Return the records, each one exactly as written.
-- Opening Marker --
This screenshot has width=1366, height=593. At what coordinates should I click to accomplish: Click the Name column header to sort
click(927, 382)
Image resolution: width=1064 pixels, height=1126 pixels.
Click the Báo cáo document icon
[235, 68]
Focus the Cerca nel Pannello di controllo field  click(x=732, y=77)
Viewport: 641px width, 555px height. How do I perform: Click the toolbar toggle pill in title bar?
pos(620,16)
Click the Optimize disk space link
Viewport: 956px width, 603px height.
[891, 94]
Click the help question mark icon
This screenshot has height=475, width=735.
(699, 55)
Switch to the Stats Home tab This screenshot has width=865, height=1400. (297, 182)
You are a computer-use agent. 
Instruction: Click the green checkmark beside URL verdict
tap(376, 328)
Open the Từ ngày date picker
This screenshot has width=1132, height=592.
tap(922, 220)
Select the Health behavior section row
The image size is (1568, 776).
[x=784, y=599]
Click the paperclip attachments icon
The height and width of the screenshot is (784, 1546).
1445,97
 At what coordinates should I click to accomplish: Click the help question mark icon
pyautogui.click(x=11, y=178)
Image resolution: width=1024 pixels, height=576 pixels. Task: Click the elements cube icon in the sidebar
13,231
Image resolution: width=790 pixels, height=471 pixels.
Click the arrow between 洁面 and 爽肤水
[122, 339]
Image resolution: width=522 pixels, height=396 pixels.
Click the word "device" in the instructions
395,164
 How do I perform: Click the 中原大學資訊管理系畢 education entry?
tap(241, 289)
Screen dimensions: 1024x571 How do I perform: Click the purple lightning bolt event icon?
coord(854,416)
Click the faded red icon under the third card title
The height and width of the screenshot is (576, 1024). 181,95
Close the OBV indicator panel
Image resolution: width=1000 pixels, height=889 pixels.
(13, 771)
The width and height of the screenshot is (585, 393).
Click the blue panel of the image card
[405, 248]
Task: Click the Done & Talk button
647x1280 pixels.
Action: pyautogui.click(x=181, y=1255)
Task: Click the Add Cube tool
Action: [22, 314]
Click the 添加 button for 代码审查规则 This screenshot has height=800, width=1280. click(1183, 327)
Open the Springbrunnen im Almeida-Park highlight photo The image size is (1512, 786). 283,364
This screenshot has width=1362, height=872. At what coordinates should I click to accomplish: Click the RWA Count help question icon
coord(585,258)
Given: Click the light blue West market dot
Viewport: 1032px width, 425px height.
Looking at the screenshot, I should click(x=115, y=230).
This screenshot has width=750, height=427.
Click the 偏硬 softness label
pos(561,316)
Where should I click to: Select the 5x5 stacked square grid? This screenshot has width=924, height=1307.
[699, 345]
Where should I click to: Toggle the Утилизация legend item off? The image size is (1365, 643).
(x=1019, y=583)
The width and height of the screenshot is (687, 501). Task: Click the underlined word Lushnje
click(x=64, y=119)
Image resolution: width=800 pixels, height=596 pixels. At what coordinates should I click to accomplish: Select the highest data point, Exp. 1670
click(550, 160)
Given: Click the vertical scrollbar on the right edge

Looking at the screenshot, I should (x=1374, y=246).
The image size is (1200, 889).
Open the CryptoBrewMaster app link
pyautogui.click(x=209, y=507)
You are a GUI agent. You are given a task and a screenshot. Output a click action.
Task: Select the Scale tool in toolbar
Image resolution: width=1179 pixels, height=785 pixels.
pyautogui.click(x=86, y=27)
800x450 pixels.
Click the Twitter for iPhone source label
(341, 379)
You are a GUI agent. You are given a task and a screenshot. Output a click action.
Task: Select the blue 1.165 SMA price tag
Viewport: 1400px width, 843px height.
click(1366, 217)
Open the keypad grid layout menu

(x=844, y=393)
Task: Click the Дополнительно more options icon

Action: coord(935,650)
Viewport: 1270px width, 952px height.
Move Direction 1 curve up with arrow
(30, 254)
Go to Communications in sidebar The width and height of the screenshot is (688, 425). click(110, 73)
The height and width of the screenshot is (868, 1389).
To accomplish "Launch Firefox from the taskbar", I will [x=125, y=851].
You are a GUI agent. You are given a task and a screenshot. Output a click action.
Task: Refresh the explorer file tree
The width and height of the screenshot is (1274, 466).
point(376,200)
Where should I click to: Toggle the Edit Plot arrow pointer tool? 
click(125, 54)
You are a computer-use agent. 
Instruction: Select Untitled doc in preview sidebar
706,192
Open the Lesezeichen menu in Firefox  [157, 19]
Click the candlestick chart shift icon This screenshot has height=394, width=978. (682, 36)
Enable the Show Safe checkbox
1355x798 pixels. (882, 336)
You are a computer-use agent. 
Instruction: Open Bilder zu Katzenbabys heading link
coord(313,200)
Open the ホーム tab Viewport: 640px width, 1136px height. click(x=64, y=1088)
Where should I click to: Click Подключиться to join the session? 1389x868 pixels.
-- Closing Marker --
ANSWER SPACE:
This screenshot has width=1366, height=593. At what coordinates should I click to accomplish: Click the Name column header to sort
click(927, 382)
Image resolution: width=1064 pixels, height=1126 pixels.
Click the Báo cáo document icon
[235, 68]
Focus the Cerca nel Pannello di controllo field  click(x=732, y=77)
Viewport: 641px width, 555px height. How do I perform: Click the toolbar toggle pill in title bar?
pos(620,16)
Click the Optimize disk space link
Viewport: 956px width, 603px height.
[891, 94]
Click the help question mark icon
This screenshot has height=475, width=735.
(699, 55)
Switch to the Stats Home tab This screenshot has width=865, height=1400. (297, 182)
You are a computer-use agent. 
Instruction: Click the green checkmark beside URL verdict
tap(376, 328)
Open the Từ ngày date picker
This screenshot has width=1132, height=592.
tap(922, 220)
Select the Health behavior section row
The image size is (1568, 776).
[x=784, y=599]
Click the paperclip attachments icon
The height and width of the screenshot is (784, 1546).
1445,97
 At what coordinates should I click to accomplish: Click the help question mark icon
pyautogui.click(x=11, y=178)
Image resolution: width=1024 pixels, height=576 pixels. Task: Click the elements cube icon in the sidebar
13,231
Image resolution: width=790 pixels, height=471 pixels.
Click the arrow between 洁面 and 爽肤水
[122, 339]
Image resolution: width=522 pixels, height=396 pixels.
Click the word "device" in the instructions
395,164
 How do I perform: Click the 中原大學資訊管理系畢 education entry?
tap(241, 289)
Screen dimensions: 1024x571 How do I perform: Click the purple lightning bolt event icon?
coord(854,416)
Click the faded red icon under the third card title
The height and width of the screenshot is (576, 1024). 181,95
Close the OBV indicator panel
Image resolution: width=1000 pixels, height=889 pixels.
(13, 771)
The width and height of the screenshot is (585, 393).
Click the blue panel of the image card
[405, 248]
Task: Click the Done & Talk button
647x1280 pixels.
Action: pyautogui.click(x=181, y=1255)
Task: Click the Add Cube tool
Action: [22, 314]
Click the 添加 button for 代码审查规则 This screenshot has height=800, width=1280. click(1183, 327)
Open the Springbrunnen im Almeida-Park highlight photo The image size is (1512, 786). 283,364
This screenshot has width=1362, height=872. At what coordinates should I click to accomplish: Click the RWA Count help question icon
coord(585,258)
Given: Click the light blue West market dot
Viewport: 1032px width, 425px height.
Looking at the screenshot, I should click(x=115, y=230).
This screenshot has width=750, height=427.
Click the 偏硬 softness label
pos(561,316)
Where should I click to: Select the 5x5 stacked square grid? This screenshot has width=924, height=1307.
[699, 345]
Where should I click to: Toggle the Утилизация legend item off? The image size is (1365, 643).
(x=1019, y=583)
The width and height of the screenshot is (687, 501). Task: Click the underlined word Lushnje
click(x=64, y=119)
Image resolution: width=800 pixels, height=596 pixels. At what coordinates should I click to accomplish: Select the highest data point, Exp. 1670
click(550, 160)
Given: Click the vertical scrollbar on the right edge

Looking at the screenshot, I should (x=1374, y=246).
The image size is (1200, 889).
Open the CryptoBrewMaster app link
pyautogui.click(x=209, y=507)
You are a GUI agent. You are given a task and a screenshot. Output a click action.
Task: Select the Scale tool in toolbar
Image resolution: width=1179 pixels, height=785 pixels.
pyautogui.click(x=86, y=27)
800x450 pixels.
Click the Twitter for iPhone source label
(341, 379)
You are a GUI agent. You are given a task and a screenshot. Output a click action.
Task: Select the blue 1.165 SMA price tag
Viewport: 1400px width, 843px height.
click(1366, 217)
Open the keypad grid layout menu

(x=844, y=393)
Task: Click the Дополнительно more options icon

Action: coord(935,650)
Viewport: 1270px width, 952px height.
Move Direction 1 curve up with arrow
(30, 254)
Go to Communications in sidebar The width and height of the screenshot is (688, 425). click(110, 73)
The height and width of the screenshot is (868, 1389).
To accomplish "Launch Firefox from the taskbar", I will [x=125, y=851].
You are a GUI agent. You are given a task and a screenshot. Output a click action.
Task: Refresh the explorer file tree
The width and height of the screenshot is (1274, 466).
point(376,200)
Where should I click to: Toggle the Edit Plot arrow pointer tool? 
click(125, 54)
You are a computer-use agent. 
Instruction: Select Untitled doc in preview sidebar
706,192
Open the Lesezeichen menu in Firefox  [157, 19]
Click the candlestick chart shift icon This screenshot has height=394, width=978. (682, 36)
Enable the Show Safe checkbox
1355x798 pixels. (882, 336)
You are a computer-use agent. 
Instruction: Open Bilder zu Katzenbabys heading link
coord(313,200)
Open the ホーム tab Viewport: 640px width, 1136px height. click(x=64, y=1088)
Where should I click to: Click Подключиться to join the session? 1389x868 pixels.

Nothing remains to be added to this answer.